With first-hand knowledge on what it’s like to live with a disability, Iezzoni discussed a wide range of topics at the event, including: disability epidemiology, disparities in outcomes between disabled and non-disabled patients, disability civil rights and the risk of diagnostic overshadowing based on a case study. 

Iezzoni emphasized the idea that disability in America is not a minority issue, but rather something that affects everyone. She said that about one billion people in the world have a disability, as well as about 61 million Americans, or 26 percent of the country’s population. She said that this number is growing.

“Disability affects today, or will affect tomorrow, the lives of most Americans,” Iezzoni said. “So if it affects everybody, why is it so hard to make health care fully equitable and accessible to people with [a] disability?”

According to Iezzoni, all disabilities are diverse, caused by different factors and each requires different accommodations or awareness throughout the medical field. 

She also emphasized the disparity in services and income inequality that affects individuals with disabilities. Iezzoni explained that race, obesity, tobacco smoking and health status all intersect with the onset of a disability.
“People with disability are on average more likely to experience low incomes, low education levels, high unemployment rates, poor housing, inaccessible housing or housing insecurity,” Iezzoni said. “They are more likely to have significant transportation problems. They’re more likely to have food insecurity. You’re also more likely to experience domestic violence, intimate partner violence or caregiver abuse.”

Following this, Iezzoni spoke about disability disparities in health care. In her lecture, Iezzoni said that people with disabilities are routinely excluded from clinical trials that test treatment effectiveness, making it difficult for those with disabilities to discover if certain treatments work for them as well. One example she provided for the audience was a trial in stage-one breast cancer treatment, in which individuals with disability were “24 percent less likely than other women to have breast conserving surgery.”

Using an anecdote from her own life, Iezzoni explained how one of her close friends, Michael, was victim to what she called diagnostic overshadowing.

Iezzoni said that Michael, who was diagnosed with primary progessive multiple sclerosis, was ignored by medical professions when he needed help, simply because he was disabled.

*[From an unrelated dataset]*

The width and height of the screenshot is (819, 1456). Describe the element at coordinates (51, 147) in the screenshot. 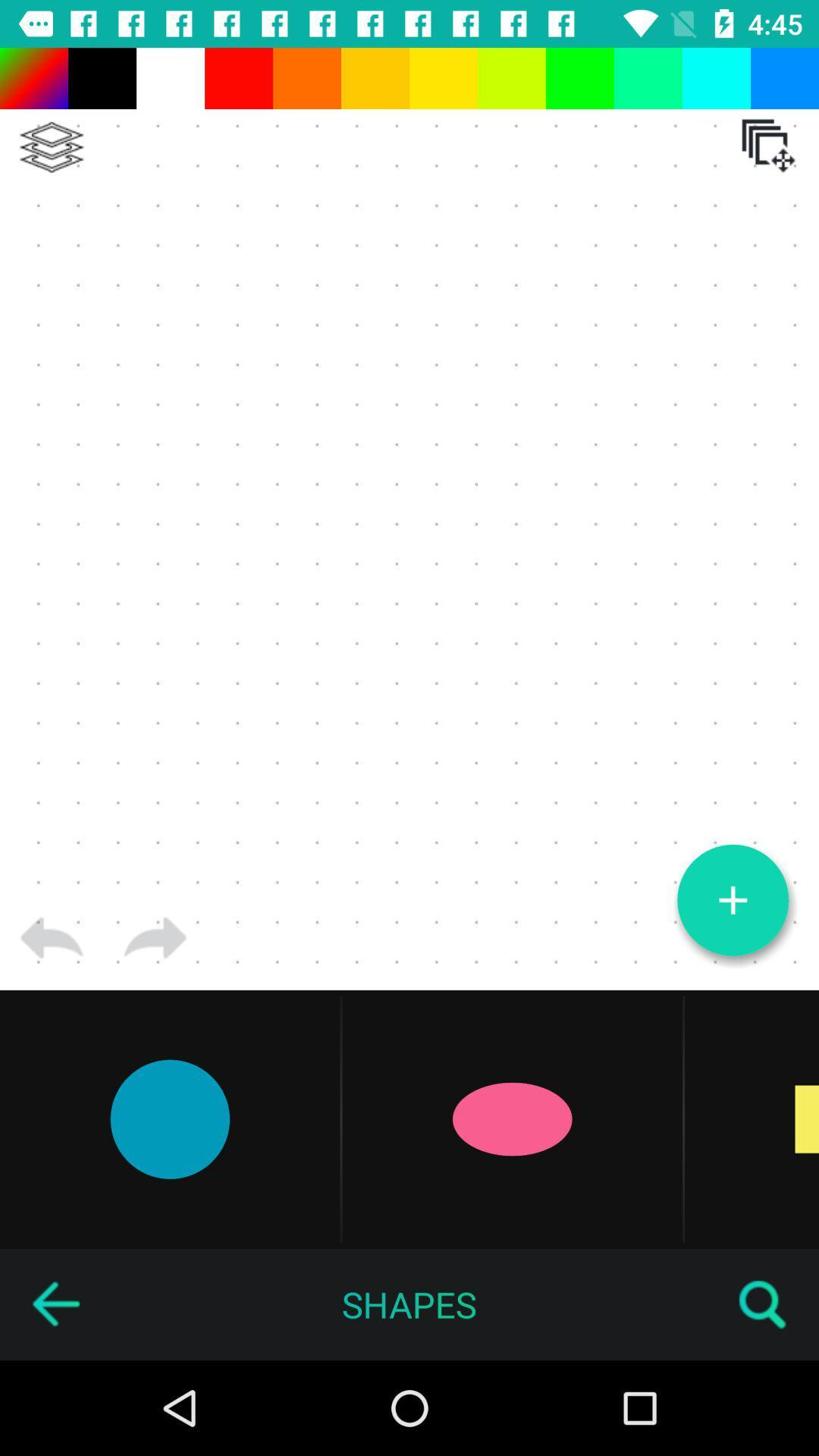

I see `flatten` at that location.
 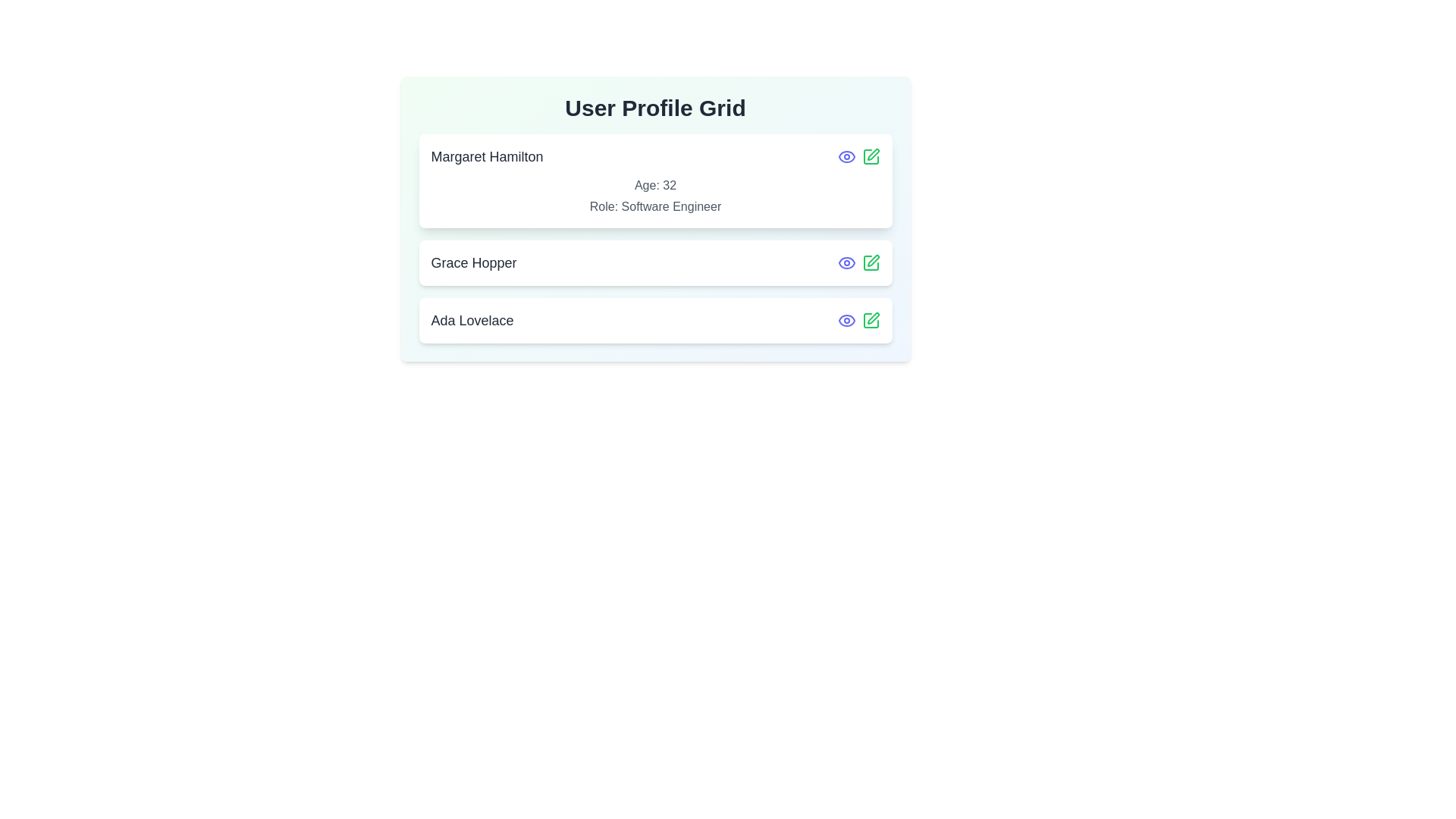 What do you see at coordinates (846, 157) in the screenshot?
I see `eye icon for the profile of Margaret Hamilton` at bounding box center [846, 157].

Michael began experiencing cancer symptoms, such as reduced appetite, nausea, change in bowel patterns and an enlarged abdomen. However, when he asked his all-inclusive elderly care program “repeatedly for a gastroenterology evaluation” the nurse practitioner avoided scheduling him an appointment. Eventually, they discovered that he had medical problems that could have killed him after his concerns were pushed aside for so long. 

Disability, according to Iezzoni, was becoming accepted as a civil rights issue starting in the late 1960s, rather than a personal issue. The disability rights movement began around this time and had significant effects on the public.

She claimed that ignoring people with disabilities became a problem for society, as things like public systems, corporations and the government were all failing to accommodate people who “perform basic functions of life in different ways than other people do.” The Americans with Disabilities Act, which passed in 1990, prohibits discrimination based on disability, and was a result of the disability rights movement.

“The disability rights movement never filled the streets with marching thousands the way that the civil rights for racial ethnic minorities did, and that’s probably because [disabled people are] such a diverse group,” Iezzoni said. “I don’t necessarily identify with people who are deaf or hard of hearing, and they might not identify with me. And there were uneasy alliances across the different interest groups. However, in the end, the Americans with Disabilities Act passed because it seemed like the right thing to do.”